[Work required] All lines of the material below that include the string "panel" are to be copied.

[Material for this exercise]
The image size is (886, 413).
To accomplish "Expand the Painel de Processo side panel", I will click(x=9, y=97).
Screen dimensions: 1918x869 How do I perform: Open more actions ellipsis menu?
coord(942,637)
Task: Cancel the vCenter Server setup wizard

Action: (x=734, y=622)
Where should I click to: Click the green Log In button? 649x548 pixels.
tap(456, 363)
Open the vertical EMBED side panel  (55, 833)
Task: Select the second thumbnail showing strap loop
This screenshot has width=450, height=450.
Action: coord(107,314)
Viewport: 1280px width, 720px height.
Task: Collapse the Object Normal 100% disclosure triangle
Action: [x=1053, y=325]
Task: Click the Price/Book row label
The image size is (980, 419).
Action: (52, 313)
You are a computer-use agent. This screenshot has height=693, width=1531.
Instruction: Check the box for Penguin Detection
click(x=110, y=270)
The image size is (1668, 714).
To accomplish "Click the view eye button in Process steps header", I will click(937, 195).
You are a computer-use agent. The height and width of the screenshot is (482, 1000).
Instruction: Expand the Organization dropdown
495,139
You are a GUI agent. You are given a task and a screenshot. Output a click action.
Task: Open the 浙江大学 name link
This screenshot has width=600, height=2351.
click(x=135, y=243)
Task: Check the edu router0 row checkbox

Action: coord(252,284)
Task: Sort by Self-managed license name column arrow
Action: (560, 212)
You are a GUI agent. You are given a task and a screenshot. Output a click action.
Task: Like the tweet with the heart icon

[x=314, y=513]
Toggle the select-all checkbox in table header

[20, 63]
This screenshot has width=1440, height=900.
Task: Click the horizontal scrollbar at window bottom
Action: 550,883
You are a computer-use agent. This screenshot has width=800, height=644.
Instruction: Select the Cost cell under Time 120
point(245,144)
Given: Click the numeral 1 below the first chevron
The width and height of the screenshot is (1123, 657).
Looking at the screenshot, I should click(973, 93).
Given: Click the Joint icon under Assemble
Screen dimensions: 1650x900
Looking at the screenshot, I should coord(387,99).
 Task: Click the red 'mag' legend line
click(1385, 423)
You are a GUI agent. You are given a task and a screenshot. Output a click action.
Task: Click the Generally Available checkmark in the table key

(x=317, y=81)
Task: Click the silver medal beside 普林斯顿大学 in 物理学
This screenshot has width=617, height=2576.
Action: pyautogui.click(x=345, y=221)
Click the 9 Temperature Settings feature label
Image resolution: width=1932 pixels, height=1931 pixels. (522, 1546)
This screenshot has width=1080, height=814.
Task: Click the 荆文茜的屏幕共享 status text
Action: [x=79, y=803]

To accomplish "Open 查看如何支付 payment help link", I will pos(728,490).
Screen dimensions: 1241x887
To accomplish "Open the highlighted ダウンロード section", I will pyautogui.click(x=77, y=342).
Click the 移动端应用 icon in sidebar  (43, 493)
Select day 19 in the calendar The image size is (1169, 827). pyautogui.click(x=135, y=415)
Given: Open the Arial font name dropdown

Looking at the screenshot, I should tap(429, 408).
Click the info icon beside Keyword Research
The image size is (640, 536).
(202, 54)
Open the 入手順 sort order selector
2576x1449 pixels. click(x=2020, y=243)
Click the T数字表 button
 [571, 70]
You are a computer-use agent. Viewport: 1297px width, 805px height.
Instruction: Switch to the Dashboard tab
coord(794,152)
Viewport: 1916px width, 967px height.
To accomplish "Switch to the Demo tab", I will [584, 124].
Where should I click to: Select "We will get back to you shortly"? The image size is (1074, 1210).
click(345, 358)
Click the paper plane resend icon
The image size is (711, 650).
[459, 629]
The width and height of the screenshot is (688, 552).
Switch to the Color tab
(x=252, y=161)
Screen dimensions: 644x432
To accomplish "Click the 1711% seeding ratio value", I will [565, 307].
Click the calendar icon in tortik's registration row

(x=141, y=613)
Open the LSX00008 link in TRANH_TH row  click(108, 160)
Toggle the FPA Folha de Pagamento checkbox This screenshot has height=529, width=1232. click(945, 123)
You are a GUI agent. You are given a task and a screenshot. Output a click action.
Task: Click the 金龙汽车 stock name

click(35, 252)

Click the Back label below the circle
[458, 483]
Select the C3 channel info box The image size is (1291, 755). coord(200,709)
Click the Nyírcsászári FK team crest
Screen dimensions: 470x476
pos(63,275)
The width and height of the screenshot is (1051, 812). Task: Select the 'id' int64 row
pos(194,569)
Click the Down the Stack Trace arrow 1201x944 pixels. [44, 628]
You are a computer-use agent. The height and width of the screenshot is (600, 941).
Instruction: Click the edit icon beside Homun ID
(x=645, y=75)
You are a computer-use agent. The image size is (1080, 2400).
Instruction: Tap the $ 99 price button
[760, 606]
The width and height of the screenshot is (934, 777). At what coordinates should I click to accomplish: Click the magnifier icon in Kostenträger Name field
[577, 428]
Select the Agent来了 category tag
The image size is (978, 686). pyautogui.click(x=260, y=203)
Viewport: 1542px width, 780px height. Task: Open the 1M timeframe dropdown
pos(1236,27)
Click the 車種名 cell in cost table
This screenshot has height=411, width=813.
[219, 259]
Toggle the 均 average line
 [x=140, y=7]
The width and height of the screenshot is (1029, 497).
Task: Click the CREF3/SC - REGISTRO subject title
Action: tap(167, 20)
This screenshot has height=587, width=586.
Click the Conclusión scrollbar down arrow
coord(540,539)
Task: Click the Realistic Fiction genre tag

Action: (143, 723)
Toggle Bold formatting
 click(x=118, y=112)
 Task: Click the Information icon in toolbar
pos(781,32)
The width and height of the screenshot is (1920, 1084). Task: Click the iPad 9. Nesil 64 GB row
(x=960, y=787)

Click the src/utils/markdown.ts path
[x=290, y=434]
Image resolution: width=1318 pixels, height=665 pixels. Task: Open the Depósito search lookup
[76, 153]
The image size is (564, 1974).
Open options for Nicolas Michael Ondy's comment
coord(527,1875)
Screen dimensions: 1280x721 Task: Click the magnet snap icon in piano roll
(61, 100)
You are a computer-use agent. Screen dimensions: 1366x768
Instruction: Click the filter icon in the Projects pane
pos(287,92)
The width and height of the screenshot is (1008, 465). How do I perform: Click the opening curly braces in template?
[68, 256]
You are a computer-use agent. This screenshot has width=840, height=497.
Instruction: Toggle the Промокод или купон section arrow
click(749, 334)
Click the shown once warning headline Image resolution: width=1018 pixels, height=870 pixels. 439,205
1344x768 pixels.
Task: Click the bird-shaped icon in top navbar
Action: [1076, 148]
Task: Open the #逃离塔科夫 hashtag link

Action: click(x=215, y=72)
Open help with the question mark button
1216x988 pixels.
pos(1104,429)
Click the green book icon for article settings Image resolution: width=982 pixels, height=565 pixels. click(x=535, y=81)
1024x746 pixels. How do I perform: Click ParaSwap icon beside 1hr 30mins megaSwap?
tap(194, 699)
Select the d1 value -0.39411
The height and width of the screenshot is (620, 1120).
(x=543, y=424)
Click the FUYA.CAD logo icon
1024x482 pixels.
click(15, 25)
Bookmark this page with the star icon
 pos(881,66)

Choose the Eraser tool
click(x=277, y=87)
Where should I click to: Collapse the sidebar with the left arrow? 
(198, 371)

[Exercise result]
To accomplish "Expand the Painel de Processo side panel", I will click(x=9, y=97).
Open the vertical EMBED side panel  (55, 833)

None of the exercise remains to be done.